Exercise aim
Show every line below where "logo" appears.

Data excerpts
>>>

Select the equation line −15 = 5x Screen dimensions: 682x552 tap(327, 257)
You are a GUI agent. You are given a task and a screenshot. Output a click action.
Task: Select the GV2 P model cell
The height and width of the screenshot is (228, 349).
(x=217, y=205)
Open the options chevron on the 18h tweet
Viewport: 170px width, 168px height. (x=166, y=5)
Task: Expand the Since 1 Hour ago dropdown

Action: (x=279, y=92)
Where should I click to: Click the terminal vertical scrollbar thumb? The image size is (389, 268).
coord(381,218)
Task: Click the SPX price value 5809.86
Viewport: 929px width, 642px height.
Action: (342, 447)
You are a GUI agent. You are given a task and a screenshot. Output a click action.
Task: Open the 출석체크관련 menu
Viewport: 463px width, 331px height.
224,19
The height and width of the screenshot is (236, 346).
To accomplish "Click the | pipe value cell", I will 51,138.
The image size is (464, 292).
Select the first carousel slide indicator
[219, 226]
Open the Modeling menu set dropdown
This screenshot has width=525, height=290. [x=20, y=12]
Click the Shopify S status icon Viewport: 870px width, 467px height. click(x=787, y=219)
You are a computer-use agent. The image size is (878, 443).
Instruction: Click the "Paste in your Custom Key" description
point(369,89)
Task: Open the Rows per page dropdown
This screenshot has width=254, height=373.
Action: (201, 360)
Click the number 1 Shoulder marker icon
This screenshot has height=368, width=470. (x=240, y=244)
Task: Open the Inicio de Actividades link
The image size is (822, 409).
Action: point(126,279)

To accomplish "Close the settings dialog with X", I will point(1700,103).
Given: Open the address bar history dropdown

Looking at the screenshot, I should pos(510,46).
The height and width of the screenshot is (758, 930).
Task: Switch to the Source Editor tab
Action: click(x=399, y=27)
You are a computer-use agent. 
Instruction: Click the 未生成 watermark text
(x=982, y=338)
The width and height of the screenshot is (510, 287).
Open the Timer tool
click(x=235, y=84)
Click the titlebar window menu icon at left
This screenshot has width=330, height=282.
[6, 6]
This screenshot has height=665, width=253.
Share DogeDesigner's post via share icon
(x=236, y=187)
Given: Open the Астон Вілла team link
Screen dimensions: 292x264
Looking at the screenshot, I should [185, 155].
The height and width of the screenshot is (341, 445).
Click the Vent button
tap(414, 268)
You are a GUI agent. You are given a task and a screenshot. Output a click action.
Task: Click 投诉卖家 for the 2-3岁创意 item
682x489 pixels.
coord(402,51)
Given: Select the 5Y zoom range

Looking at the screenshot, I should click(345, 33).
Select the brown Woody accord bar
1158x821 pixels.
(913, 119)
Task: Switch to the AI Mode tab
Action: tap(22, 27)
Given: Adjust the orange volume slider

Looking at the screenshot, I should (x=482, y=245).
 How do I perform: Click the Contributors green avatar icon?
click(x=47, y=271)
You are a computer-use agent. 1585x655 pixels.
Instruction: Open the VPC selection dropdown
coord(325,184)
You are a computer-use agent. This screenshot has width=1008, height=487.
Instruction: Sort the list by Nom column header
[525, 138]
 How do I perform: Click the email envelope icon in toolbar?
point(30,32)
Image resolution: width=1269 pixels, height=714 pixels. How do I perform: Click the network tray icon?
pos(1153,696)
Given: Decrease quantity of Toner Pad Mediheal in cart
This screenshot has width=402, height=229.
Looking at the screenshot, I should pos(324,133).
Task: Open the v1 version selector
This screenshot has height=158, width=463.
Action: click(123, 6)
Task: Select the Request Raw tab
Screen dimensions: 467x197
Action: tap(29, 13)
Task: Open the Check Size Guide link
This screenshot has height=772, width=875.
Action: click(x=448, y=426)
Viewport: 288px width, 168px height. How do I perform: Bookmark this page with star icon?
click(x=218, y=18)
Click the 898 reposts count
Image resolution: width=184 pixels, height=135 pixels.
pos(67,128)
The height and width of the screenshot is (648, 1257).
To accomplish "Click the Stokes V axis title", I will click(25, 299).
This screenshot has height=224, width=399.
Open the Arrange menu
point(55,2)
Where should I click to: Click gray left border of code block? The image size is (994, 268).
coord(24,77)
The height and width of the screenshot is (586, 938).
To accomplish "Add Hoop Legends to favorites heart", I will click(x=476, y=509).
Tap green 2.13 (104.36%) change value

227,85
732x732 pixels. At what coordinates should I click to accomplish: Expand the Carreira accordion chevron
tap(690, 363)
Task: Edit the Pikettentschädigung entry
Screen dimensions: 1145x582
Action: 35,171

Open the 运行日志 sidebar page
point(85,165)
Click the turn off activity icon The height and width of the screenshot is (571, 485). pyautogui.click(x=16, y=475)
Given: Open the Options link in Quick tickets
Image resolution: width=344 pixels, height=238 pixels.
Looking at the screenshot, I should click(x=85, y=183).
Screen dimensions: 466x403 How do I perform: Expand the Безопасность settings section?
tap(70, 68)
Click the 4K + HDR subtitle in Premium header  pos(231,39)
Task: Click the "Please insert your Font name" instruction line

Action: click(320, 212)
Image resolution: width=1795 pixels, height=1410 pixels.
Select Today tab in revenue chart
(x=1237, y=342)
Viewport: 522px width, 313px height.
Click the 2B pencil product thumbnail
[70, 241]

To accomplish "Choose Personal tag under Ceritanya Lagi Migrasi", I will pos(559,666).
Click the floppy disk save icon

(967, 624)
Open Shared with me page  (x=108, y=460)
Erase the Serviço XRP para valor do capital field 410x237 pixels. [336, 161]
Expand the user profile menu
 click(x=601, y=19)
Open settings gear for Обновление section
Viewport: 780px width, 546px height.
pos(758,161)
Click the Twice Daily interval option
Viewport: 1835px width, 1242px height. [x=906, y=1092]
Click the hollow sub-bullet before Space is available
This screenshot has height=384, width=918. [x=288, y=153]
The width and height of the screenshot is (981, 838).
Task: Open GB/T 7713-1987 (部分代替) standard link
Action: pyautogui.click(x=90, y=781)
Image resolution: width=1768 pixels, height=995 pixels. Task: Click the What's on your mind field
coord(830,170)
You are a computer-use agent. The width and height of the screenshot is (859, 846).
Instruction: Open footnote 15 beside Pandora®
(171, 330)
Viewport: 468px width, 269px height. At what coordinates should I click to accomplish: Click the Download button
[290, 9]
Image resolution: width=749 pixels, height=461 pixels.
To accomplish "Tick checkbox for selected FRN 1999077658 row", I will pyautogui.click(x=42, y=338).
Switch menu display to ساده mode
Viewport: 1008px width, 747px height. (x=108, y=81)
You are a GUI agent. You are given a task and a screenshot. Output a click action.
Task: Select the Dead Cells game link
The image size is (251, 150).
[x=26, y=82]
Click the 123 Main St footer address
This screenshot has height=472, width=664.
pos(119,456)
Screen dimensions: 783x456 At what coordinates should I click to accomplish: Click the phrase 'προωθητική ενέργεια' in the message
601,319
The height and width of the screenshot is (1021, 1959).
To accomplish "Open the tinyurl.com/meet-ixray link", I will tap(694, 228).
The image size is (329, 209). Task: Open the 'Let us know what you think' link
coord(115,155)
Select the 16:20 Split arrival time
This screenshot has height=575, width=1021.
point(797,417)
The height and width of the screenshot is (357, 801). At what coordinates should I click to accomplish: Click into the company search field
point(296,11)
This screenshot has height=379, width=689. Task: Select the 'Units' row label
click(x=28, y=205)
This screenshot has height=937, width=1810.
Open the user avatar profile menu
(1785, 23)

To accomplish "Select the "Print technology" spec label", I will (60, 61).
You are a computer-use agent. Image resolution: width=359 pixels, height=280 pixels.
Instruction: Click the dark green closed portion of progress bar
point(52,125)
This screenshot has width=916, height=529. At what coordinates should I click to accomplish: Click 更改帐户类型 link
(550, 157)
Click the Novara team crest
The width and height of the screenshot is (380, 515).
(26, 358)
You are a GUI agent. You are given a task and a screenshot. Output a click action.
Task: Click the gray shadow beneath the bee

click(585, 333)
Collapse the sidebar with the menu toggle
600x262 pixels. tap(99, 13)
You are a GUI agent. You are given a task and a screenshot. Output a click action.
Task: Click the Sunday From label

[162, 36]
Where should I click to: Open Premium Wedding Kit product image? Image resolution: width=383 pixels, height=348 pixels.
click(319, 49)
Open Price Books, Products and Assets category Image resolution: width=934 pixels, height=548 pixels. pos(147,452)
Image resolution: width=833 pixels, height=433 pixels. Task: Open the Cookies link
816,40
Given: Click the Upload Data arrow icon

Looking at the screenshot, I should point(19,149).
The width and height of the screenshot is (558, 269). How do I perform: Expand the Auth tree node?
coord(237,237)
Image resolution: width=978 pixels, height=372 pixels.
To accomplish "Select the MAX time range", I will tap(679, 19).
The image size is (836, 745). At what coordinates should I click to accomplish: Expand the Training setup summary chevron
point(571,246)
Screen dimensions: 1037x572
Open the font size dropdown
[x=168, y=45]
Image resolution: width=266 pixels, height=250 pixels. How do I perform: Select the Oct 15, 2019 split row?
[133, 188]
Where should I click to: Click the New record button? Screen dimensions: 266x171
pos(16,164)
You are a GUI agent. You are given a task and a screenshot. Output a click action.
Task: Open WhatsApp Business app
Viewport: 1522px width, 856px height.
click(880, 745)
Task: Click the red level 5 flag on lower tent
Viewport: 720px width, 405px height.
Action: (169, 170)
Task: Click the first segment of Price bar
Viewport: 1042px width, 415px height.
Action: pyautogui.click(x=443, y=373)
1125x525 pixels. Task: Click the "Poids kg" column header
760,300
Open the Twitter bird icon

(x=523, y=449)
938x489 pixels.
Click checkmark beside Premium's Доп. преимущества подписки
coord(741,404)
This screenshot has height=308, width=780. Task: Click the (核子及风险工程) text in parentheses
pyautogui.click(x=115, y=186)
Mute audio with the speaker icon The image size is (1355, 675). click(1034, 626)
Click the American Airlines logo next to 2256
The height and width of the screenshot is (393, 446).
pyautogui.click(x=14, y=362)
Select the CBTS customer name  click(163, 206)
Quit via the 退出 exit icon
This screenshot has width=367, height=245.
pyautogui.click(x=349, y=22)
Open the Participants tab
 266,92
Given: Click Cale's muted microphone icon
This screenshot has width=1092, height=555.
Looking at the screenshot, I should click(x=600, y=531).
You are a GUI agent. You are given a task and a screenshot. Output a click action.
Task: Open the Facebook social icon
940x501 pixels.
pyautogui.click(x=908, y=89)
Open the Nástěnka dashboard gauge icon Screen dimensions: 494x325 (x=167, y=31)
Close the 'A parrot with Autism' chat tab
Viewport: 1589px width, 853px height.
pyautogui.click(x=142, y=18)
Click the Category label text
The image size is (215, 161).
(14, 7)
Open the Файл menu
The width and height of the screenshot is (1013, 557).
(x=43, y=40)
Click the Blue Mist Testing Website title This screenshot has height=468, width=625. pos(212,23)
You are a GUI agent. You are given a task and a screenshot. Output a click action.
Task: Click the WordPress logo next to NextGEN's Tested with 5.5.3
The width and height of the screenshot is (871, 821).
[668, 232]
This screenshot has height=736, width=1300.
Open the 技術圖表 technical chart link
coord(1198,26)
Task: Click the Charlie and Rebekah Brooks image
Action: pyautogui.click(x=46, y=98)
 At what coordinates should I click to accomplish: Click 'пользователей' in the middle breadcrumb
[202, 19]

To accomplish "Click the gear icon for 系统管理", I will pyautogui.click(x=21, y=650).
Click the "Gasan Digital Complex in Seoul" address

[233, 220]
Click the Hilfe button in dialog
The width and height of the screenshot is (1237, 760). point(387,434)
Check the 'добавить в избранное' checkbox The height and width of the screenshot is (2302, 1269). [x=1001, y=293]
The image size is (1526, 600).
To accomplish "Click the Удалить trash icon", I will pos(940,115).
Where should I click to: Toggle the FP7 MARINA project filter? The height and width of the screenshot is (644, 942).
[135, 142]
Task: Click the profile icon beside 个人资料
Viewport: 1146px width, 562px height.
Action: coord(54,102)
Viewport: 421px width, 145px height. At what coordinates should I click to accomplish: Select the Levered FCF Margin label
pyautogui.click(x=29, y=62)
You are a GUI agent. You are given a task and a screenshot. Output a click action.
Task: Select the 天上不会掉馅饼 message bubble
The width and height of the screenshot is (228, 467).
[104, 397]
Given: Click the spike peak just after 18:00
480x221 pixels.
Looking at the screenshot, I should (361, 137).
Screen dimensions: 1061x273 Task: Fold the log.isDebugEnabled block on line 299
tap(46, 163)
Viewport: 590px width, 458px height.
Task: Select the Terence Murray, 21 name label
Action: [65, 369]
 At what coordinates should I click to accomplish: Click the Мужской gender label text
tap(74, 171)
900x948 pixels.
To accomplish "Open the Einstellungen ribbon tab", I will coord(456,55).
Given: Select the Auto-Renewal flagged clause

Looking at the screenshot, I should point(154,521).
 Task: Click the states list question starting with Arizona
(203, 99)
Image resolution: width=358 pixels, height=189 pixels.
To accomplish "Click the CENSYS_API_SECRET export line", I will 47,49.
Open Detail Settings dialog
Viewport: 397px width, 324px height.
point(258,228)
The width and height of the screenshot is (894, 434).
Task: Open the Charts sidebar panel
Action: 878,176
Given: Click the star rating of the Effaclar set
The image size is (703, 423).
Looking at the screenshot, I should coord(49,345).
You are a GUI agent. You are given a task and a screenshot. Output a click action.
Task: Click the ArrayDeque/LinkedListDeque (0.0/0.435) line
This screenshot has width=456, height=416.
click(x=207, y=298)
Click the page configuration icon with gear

<<<

Result below
Click the American Airlines logo next to 2256
Task: Click the WordPress logo next to NextGEN's Tested with 5.5.3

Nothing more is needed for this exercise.